A new study from the Ghebremichael Lab at the Ragon Institute, published in the Journal of Applied Statistics, introduces a statistical framework that enables researchers to properly evaluate the diagnostic performance of biomarkers measured repeatedly over time.
Receiver operating characteristic (ROC) curves are a standard tool for assessing how well a biomarker distinguishes between patient groups. However, ROC methods were originally developed for cross-sectional data—single measurements taken at one point in time. In long-term clinical studies, biomarkers are often measured repeatedly, and existing approaches frequently assume these measurements are independent or fail to account for how patient characteristics influence classification accuracy.

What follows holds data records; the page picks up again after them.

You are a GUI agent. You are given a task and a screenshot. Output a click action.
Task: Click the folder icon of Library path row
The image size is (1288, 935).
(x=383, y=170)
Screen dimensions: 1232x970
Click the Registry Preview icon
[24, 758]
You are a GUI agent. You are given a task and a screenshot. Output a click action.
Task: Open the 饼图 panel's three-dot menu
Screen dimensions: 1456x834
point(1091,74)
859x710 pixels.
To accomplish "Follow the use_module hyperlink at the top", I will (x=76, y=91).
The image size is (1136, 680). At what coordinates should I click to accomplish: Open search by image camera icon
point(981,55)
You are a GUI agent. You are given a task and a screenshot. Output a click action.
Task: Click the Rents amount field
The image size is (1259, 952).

The new framework addresses these limitations by incorporating both the longitudinal structure of repeated measurements and the effects of covariates on biomarker performance. Using a constant-shape bi-Weibull model, the approach estimates ROC curves and the area under the curve (AUC) while accommodating the symmetric and skewed data distributions commonly encountered in medical research. Simulation studies confirmed that the method performs well across varying sample sizes, correlation structures, and distributional assumptions.
To illustrate the framework, the team applied it to longitudinal CD4+ T cell measurements from HIV-infected children receiving antiretroviral therapy, assessing immune recovery over time and evaluating whether tuberculosis co-infection influences biomarker performance. While this application demonstrates the method’s utility in infectious disease research, the framework is broadly applicable to any longitudinal biomarker study.
The work highlights the importance of using statistical methods that properly account for the repeated-measures structure of longitudinal data, offering researchers a rigorous new tool for diagnostic assessment in long-term clinical studies.